Closed Cloud299 closed 5 years ago
When comparing performance, keep in mind that google trains its systems on thousands of hours of audio while this models are only trained on hundreds..
we had done some measurements on phone recordings a while ago with similar results. our assessment was that the biggest problem is that real-life phone recordings are very different from the training material we have available which consists mostly of speaker reading written sentences (i.e. no spontaneous, conversational speech).
That said, you could probably improve performance by providing shorter audio segments (training material is typically <12s per segment) and adapting to a language model closer to you target domain. However, this will probably still not get accuracy anywhere near to models trained on actual phone recordings.
you could probably improve performance by providing shorter audio segments (training material is typically <12s per segment)
Thank you for this insight. My .wav files are typically 30 sec to 60 sec. What's the best way to segment an audio so that utterances are not chunked awkwardly ? Would I need to use some kind of voice activity detection (VAD) ?
However, this will probably still not get accuracy anywhere near to models trained on actual phone recordings.
How laborious is it to train my own model ? I have hundreds of thousands of transcriptions (by Google STT) with their corresponding .wav files. I was wondering what's the simplest way to build an ASR model (or perhaps build upon a pre-trained ASpIRE model) with Kaldi to improve accuracy ? I'm quite unfamiliar with Kaldi.
What's the best way to segment an audio so that utterances are not chunked awkwardly ? Would I need to use some kind of voice activity detection (VAD) ?
you will also need to keep the transcript aligned with the segments so VAD alone will not cut it here.
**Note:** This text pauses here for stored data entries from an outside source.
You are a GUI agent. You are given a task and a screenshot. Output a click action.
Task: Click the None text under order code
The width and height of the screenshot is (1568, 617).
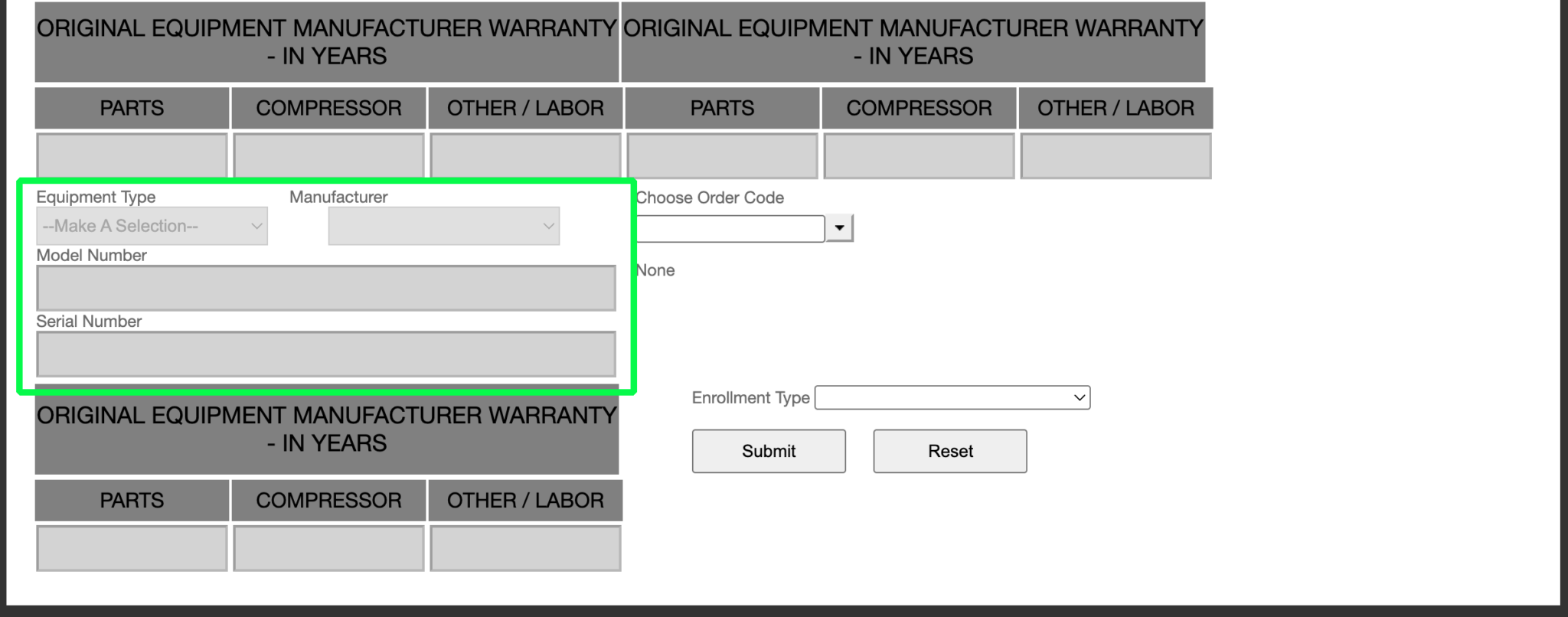(x=655, y=270)
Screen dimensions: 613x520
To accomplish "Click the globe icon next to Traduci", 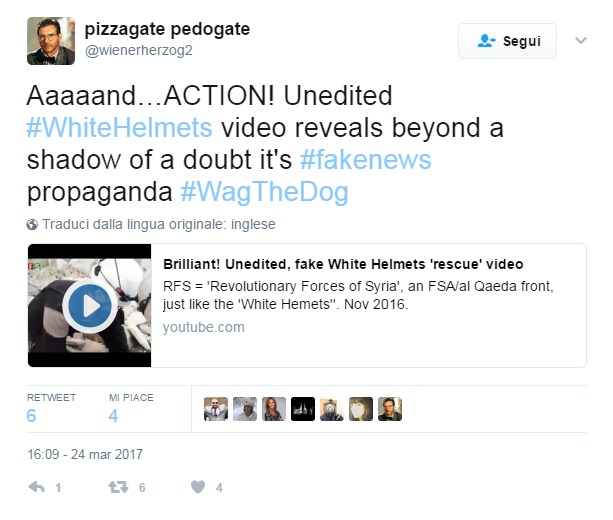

There are kaldi recipies available for auto-segmentation - our auto-segmentation tools for audiobooks is based on that, so you could use this as a starting point
https://github.com/gooofy/zamia-speech#audiobook-segmentation-and-transcription-kaldi
however, if you're planning to train your own audio model anyway (see below), I doubt this is worth the effort as you could train your own model on these longer segments right away.
How laborious is it to train my own model ? I have hundreds of thousands of transcriptions (by Google STT) with their corresponding .wav files. I was wondering what's the simplest way to build an ASR model (or perhaps build upon a pre-trained ASpIRE model) with Kaldi to improve accuracy ? I'm quite unfamiliar with Kaldi.
for traditional kaldi recipes you will also need a pronunciation dictionary covering all the words in your transcripts. for starters you could use an existing dictionary and generate missing entries using g2p (e.g. sequitur).
if you want to use our tools check out the README for instructions. if you want to use kaldi directly, you can use one of their (preferably recent) recipies as a starting point for your own experiments.
other than that you could also use an end-to-end ASR engine like wav2letter or deepspeech.
I have a question regarding the performance (in terms of accuracy) of kaldi models (specifically kaldi-generic-en-tdnn_f) versus other well-known engines from Google and Watson when doing speech-to-text. From my preliminary testing (on telephony data), kaldi models are not nearly as accurate as that of Google and Watson. My typical audio file is ~ 30-60 secs long.
Since I'm not sure how this model was trained, should I chunk the audio file to multiple files at sentence length to improve the performance ? Has anyone had good luck with Kaldi in terms of performance as compared to Google and Watson?